Rutina décrit avec passion sa collaboration avec les jeunes : « Normalement, au début de la séance, un élève s’assied au milieu et nous lui demandons ce qu’il a vécu. » Il raconte son histoire qui est ensuite consignée par écrit. Bien sûr, chacun fait cela à sa manière et selon son caractère : « Certains en rient, d’autres pleurent sans cesse. » Rutina est reconnaissante du soutien de CSI. « Cela nous aide, avec l’aide de Dieu, à ne pas rester dans la tristesse, mais à trouver un moyen d’en sortir. »

Un important travail d’information

Outre le programme de gestion des traumatismes, CSI soutient depuis deux ans un projet visant à encourager les Papous à documenter et à publier leur vécu. En effet, l’accès à la Nouvelle-Guinée occidentale est interdit aux journalistes et aux défenseurs des droits de l’homme étrangers. Les reportages des journalistes locaux sont censurés. L’État indonésien surveille en outre les médias sociaux.

Dans un institut de théologie, on apprend aux pasteurs à gérer les violations des droits de l’homme.
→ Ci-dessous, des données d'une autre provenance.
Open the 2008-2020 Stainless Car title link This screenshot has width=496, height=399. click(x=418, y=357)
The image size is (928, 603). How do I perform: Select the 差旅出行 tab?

Yahya Lagowan a pu suivre cette formation. Il vient de Wamena, une ville du kabupaten de Nduga, une région montagneuse riche en ressources naturelles qui suscite les convoitises : il y a régulièrement des interventions de l’armée qui vient chasser la population indigène chrétienne. « Ces dernières années, plusieurs églises ont été brûlées à Nduga et les services religieux n’ont toujours pas repris dans les villages concernés », déplore-t-il.

Yahya Lagowan craint que la situation ne s’aggrave encore si les proches des Papous tués cherchent à se venger des injustices subies. C’est justement pour cette raison que le soutien de CSI est très important, afin que les personnes concernées puissent exprimer leurs expériences négatives sans violence en rédigeant des textes personnels pour exorciser leurs sentiments. « Je suis très reconnaissant. Dieu envoie des personnes qui s’occupent d’elles. »
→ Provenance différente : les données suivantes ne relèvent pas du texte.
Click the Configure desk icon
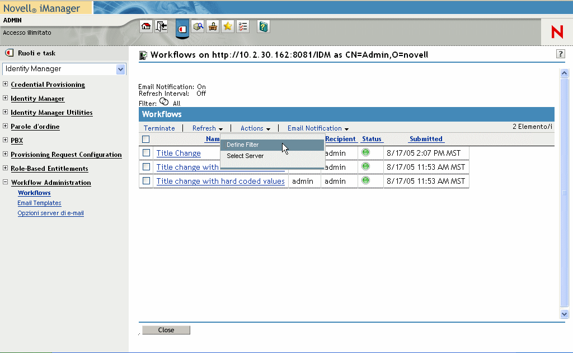 213,26
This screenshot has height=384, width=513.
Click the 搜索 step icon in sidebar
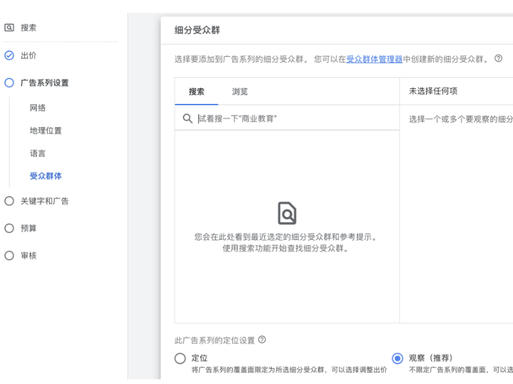[9, 28]
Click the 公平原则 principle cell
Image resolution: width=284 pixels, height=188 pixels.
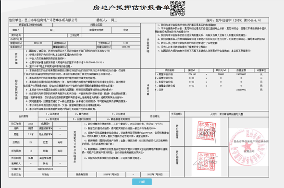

Le pasteur Benny Giay se rallie également à ce point de vue : « Nous ne pouvons pas fermer les yeux sur ce qui nous a été fait et sur ce qui nous est encore fait. En tant qu’Église, il faut aborder cette souffrance pour que les gens se sentent compris et soient encouragés à parler de l’injustice sans exacerber de sentiments belliqueux. »

Reto Baliarda

* Division administrative

Un vote frauduleux empêche l’indépendance

La Nouvelle-Guinée occidentale est la région la plus orientale de l’Indonésie. Après la période coloniale néerlandaise, les Nations unies ont accepté que la partie ouest de l’île soit rattachée à l’Indonésie en 1963 tout en stipulant que les Papous pourraient voter sur l’indépendance de leur patrie au plus tard au bout de sept ans.

Un référendum a effectivement eu lieu sous la surveillance de l’ONU en 1969, mais il a été manipulé et de nombreuses irrégularités sont à déplorer. C’est donc sous la menace et la contrainte que 1 025 électeurs choisis par l’Indonésie ont voté pour le rattachement au territoire indonésien. Cet Act of Free Choice est souvent appelé Act of No Choice. Malgré la fraude évidente, le vote a été reconnu par l’ONU. Aujourd’hui encore, les Papous demandent un nouveau référendum et beaucoup d’entre eux continuent à réclamer l’indépendance de la Nouvelle-Guinée occidentale.

Depuis 1970, on assiste à une migration massive d’Indonésiens issus d’autres régions du pays vers la Nouvelle-Guinée occidentale. Jusqu’en 1962, la région était principalement peuplée d’aborigènes papous chrétiens. Aujourd’hui, il n’y en a plus qu’environ 55 %.

La Nouvelle-Guinée occidentale est riche en ressources naturelles qui attisent les convoitises de grands groupes miniers. On y trouve notamment de l’or, du cuivre, du gaz et du bois. Le potentiel de grandes surfaces arables rend également le site attractif pour des entreprises agricoles. Mais toutes ces ressources naturelles sont vues comme une malédiction par les aborigènes chrétiens. Au lieu d’en profiter, ils sont systématiquement expulsés. Actuellement, environ soixante mille Papous vivent comme déplacés en Nouvelle-Guinée occidentale.

Depuis de nombreuses années, les défenseurs des droits de l’homme n’ont pas accès à la Nouvelle-Guinée occidentale. Une documentation indépendante de la situation sur place par des représentants de l’ONU n’est donc actuellement pas possible.